Split in DR Congo rebel ranks leads to clashes

Fighting has broken out in the unstable east of the Democratic Republic of Congo between rival factions of the M23 rebel movement after the dismissal of the group's political leader, rebel and Congolese military sources said Friday.

The clashes began on Thursday in the Rutshuru region, about 30 kilometres (19 miles) from Goma, the capital of North Kivu province. Supporters of Jean-Marie Runiga, the ousted political chief of M23, were battling those loyal to the movement's military leader, Sultani Makenga, the sources said.

No casualty toll was available in the morning, but an officer in the March 23 movement (M23) said that clashes in the night were "violent", particularly in the Kibumba region.

Old rivalries between Makenga and Runiga have deepened since 11 countries on February 24 signed a UN-brokered framework accord for peace in the strife-torn east of DR Congo, after talks in Addis Ababa.

Several military sources said that Runiga wanted to resume an armed offensive against Congolese troops, while Makenga was in favour of stabilising the region and peace. Initial clashes at the start of the week claimed about 10 lives.

Makenga's forces are based at Bunagana, on the border with Uganda, while Rugani's men are based in Kibumba, near Goma, where they are said to have been joined by supporters of rebel General Bosco Ntaganda, who is wanted by the International Criminal Court for war crimes.

When the rebel military command stripped Runiga of his post on Wednesday, M23's military spokesman Lieutenant-Colonel Vianney Kazarama told AFP that he had been "giving financial support" to Ntaganda. He was also accused of embezzling funds.

The fighting within M23, which first defected from the army last year and took up arms on the grounds that a 2009 peace deal had not been fully implemented by the Kinshasa government, came as the army clashed further west in North Kivu with another militia.

Since Wednesday morning, troops have battled an armed local force, the Alliance of Patriots for a Free and Sovereign Congo (APCLS). According to the UN mission in DR Congo (MONUSCO), 36 people were killed, including 10 civilians, in the sector on the edge of the Masisi region, near Kitchanga.

Between 3,000 and 4,000 civilians have taken refuge "around the MONUSCO" base in Kitchanga, UN deputy spokesman Eduardo del Buey said on Thursday.

The North and South Kivu provinces are home to many rebel and militia groups seeking a part in the control of the region's considerable mineral wealth.
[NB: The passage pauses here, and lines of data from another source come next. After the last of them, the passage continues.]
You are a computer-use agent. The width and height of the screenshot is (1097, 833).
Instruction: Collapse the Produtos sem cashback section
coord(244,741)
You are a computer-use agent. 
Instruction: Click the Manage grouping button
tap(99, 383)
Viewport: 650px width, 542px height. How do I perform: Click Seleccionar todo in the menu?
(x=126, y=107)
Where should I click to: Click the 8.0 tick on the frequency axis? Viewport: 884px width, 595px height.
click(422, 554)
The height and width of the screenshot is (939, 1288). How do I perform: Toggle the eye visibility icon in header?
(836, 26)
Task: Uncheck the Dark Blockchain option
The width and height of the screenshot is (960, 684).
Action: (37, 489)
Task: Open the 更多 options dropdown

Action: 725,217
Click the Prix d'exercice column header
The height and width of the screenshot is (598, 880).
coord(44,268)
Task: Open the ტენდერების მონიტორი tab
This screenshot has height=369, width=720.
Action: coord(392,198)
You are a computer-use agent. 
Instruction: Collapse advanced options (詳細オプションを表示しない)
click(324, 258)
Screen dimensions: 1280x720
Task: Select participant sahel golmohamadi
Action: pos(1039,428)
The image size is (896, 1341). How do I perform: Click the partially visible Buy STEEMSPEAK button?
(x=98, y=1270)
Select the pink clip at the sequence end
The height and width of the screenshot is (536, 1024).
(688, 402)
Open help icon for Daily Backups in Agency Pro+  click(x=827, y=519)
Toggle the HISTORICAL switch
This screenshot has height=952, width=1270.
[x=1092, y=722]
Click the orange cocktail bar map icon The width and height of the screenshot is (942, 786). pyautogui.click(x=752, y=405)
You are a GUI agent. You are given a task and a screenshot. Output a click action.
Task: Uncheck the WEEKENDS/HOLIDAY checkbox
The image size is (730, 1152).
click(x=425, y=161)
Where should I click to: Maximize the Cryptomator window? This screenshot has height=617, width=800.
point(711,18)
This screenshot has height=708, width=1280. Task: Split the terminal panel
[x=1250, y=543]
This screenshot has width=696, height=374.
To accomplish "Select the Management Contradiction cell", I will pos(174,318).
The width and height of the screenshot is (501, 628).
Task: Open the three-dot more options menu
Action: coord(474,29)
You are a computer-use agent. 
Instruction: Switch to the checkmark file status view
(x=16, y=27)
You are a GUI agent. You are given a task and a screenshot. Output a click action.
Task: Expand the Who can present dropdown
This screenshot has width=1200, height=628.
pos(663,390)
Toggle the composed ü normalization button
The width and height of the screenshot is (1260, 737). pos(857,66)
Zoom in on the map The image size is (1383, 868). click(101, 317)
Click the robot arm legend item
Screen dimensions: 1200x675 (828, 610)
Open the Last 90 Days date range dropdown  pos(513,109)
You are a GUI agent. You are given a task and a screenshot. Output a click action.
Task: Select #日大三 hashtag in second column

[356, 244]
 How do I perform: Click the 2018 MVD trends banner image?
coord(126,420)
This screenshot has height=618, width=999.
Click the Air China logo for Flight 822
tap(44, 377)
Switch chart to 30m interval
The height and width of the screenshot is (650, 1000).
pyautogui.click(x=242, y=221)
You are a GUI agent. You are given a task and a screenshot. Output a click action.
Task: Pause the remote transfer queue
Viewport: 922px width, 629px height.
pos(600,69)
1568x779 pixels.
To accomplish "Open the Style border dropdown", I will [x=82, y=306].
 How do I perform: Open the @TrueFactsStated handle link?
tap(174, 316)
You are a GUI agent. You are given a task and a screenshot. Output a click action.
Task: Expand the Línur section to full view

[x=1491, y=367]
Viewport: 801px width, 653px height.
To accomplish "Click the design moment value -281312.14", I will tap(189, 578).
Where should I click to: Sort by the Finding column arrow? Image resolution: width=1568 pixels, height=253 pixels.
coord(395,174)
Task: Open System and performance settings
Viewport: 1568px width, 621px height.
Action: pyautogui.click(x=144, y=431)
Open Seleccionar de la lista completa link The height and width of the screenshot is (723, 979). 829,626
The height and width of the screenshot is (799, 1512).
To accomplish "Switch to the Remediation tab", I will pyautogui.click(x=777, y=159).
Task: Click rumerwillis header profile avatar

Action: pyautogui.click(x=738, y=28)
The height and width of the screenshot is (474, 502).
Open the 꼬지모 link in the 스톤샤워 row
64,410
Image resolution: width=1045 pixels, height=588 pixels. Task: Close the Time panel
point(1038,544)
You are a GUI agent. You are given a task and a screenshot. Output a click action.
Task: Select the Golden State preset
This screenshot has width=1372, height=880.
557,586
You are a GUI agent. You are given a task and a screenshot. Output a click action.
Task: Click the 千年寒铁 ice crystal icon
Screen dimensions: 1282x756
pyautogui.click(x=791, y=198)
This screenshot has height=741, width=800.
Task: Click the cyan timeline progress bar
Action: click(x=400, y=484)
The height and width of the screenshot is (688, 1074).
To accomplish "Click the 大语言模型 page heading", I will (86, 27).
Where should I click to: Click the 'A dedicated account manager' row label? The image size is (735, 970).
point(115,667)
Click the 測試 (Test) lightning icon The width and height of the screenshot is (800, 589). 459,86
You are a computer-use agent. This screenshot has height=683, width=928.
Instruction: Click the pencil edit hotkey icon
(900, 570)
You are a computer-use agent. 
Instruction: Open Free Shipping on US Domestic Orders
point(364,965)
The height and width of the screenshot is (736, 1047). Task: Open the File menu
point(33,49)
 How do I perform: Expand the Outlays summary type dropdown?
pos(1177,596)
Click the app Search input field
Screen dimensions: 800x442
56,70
The United Nations accuses Rwanda and Uganda of backing M23, an allegation the two neighbouring countries deny.

Since M23 deserters rebelled almost a year ago, the Congolese army has concentrated on fighting them, which has enabled other armed movements to proliferate and try to find a role in potential negotiations on peace in the east and the restructuring of the armed forces.